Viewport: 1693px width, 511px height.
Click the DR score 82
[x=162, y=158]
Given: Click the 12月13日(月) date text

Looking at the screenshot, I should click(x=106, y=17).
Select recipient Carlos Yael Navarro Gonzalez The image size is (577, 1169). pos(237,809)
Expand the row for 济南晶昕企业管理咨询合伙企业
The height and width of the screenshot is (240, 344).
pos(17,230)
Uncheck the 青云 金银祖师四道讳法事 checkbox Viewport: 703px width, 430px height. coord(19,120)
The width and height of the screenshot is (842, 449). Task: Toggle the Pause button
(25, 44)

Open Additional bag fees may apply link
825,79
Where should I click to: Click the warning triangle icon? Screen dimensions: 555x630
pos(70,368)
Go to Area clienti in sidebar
· · · · ·
In the entries above, find every line with the word "Viewport" and list it.

Viewport: 1693px width, 511px height.
Uncheck the 青云 金银祖师四道讳法事 checkbox Viewport: 703px width, 430px height. coord(19,120)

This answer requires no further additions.